Hartwell played only 13 games for the Falcons. As he struggled with injuries, Atlanta responded by putting Keith Brooking back in the middle and the club ended up cutting Hartwell last month.
Hartwell, who turns 29 next month, had a big year for the Ravens in 2002 when Ray Lewis played just five games. He logged 105 tackles and 39 assists the season after Baltimore took him in the fourth round out of Western Illinois during Lewis' last year in Baltimore.
"Marvin is one of his favorites," Harold Lewis said. "We were hoping that the Bengals would show interest after the 2004 season, but other teams showed more."
Lewis said the visit may not happen until later this week with Hartwell waiting for the birth of a child.
MYERS IN?: The Bengals could be nearing a deal with veteran defensive tackle Michael Myers. An AFC source said Thursday that Ian Scott 's visit to the Bengals has been canceled.

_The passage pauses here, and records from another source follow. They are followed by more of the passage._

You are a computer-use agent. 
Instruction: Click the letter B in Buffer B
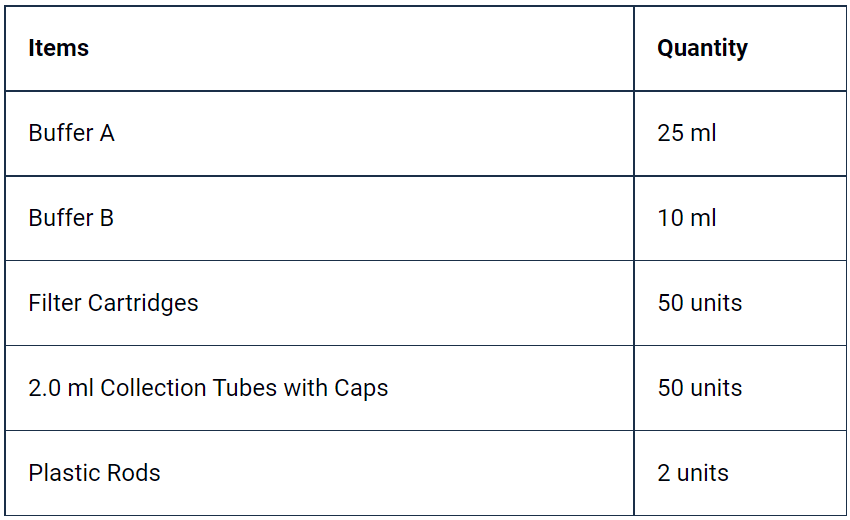107,218
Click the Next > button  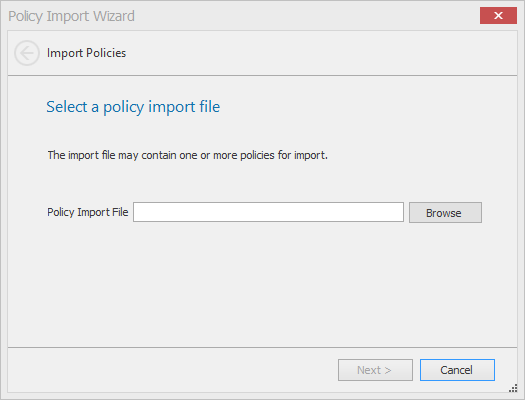pyautogui.click(x=375, y=370)
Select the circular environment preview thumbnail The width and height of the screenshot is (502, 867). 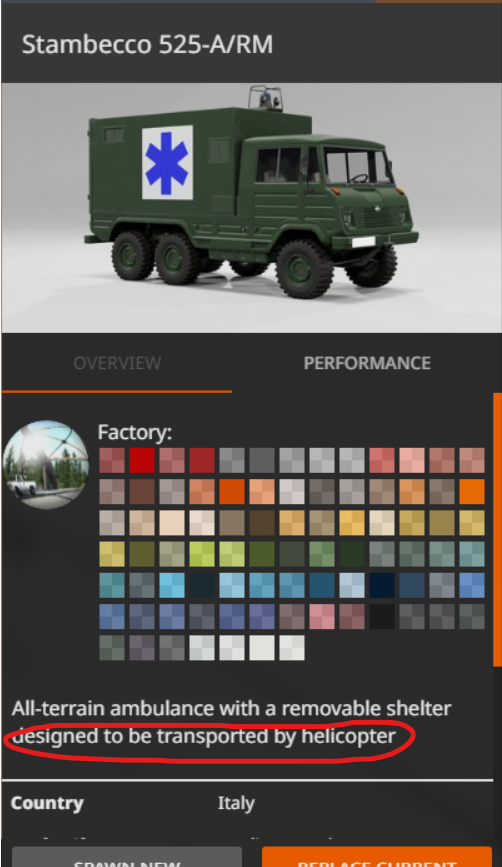[x=46, y=464]
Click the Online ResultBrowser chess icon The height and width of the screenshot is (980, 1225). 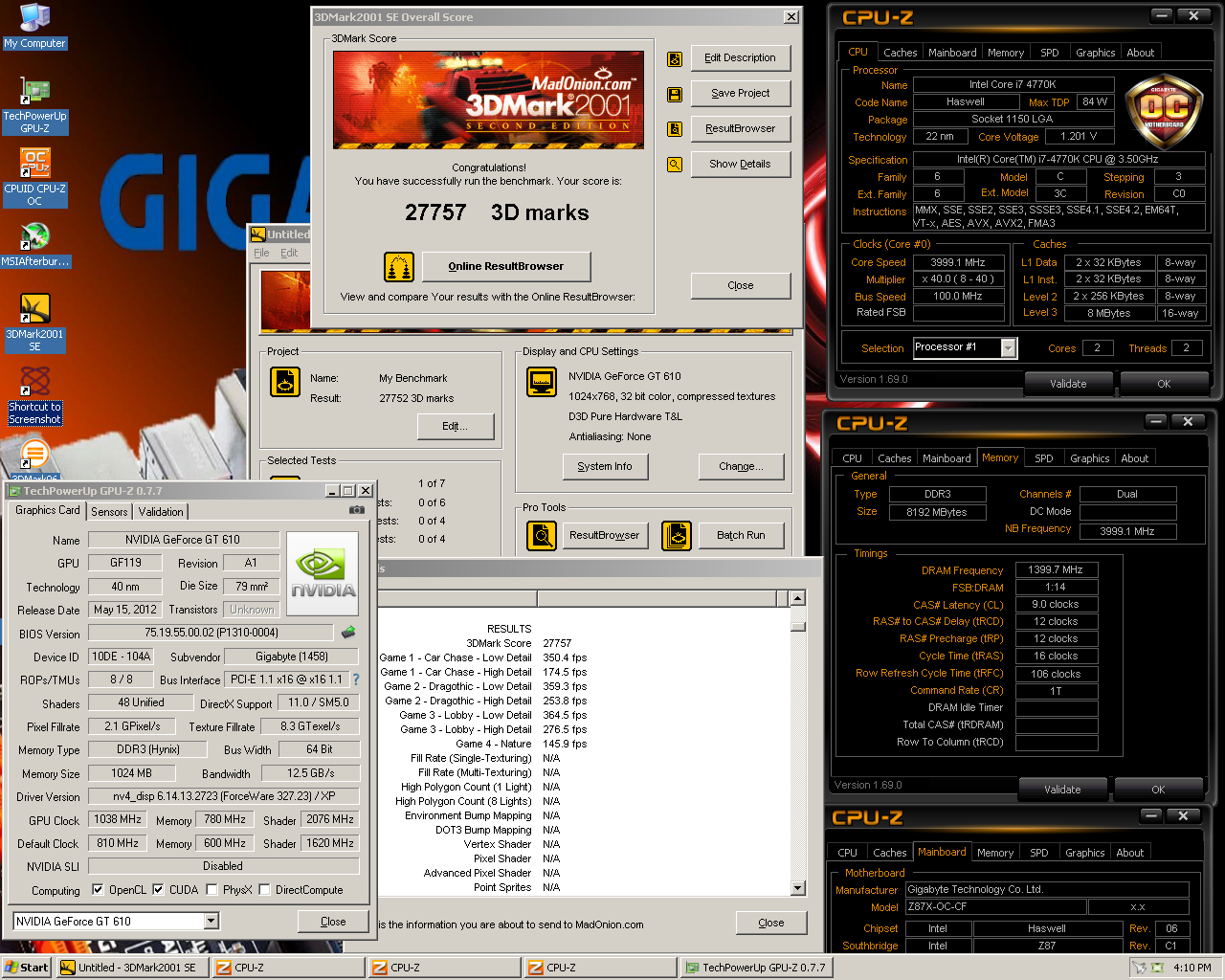point(399,267)
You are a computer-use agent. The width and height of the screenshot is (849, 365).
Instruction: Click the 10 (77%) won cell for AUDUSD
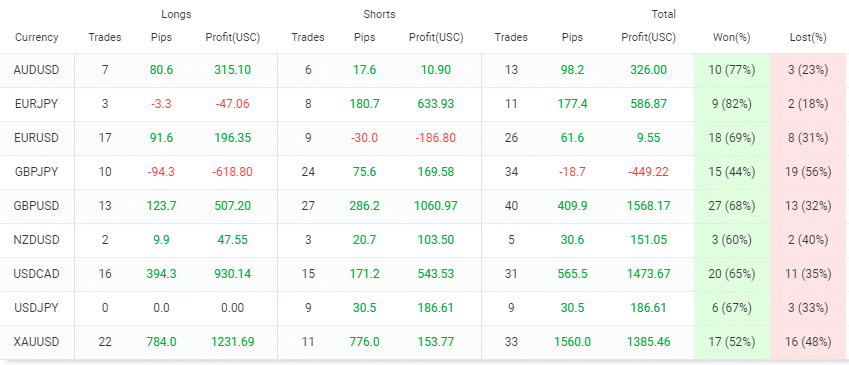[732, 70]
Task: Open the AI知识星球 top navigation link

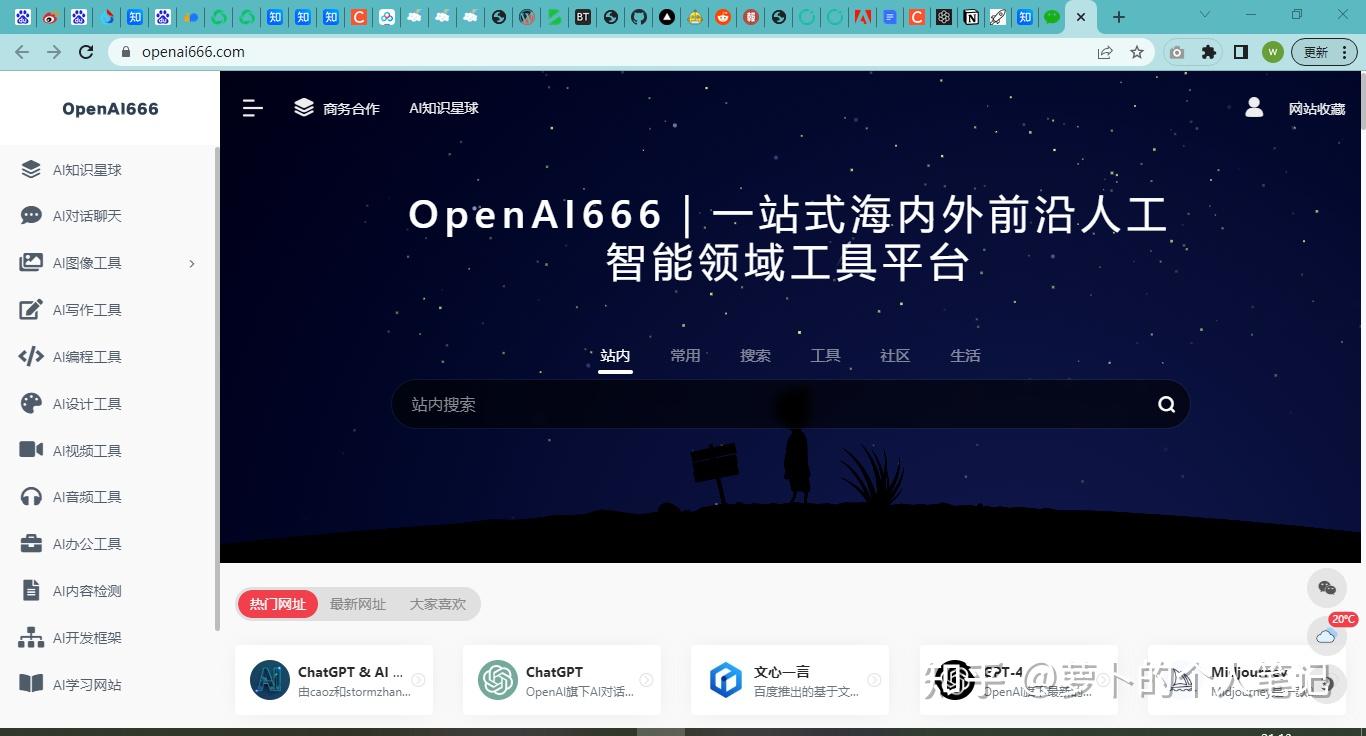Action: click(x=443, y=108)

JohnsonPLUG FOR DOUG: Bengals quarterback Carson Palmer says he likes the way the club drafts ("best player, not by position"), but he doesn't think drafting a backup quarterback is the way to go.
"You might as well save those picks for a corner or for special teams," Palmer said. "There are always veterans available that have played."
Palmer also doesn't know "the deal" on why the club is still looking at veteran backups like Tim Rattay with Doug Johnson around.
"He's strong-armed, he's very accurate, he's very capable of running the offense," Palmer said.
Palmer is reiterating what he said back in January about the Bengals possibly drafting brother Jordan, a quarterback out of Texas-El Paso expected to go in the second day. He'd prefer he went elsewhere so he can play.
RatliffGOOD FIT: Cornerback Keiwan Ratliff, a close friend of Tory James and a man that will battle for his job, thinks James will be a good fit in New England as a nickel cornerback:
"Now he doesn't have to rely on playing so much man-to-man and in a zone he's an athletic 6-2 corner that can go out and make interceptions on third down. He won't have to worry about going out every down trying to win the game for a team and he can just go out and use his athletic abilities on third downs."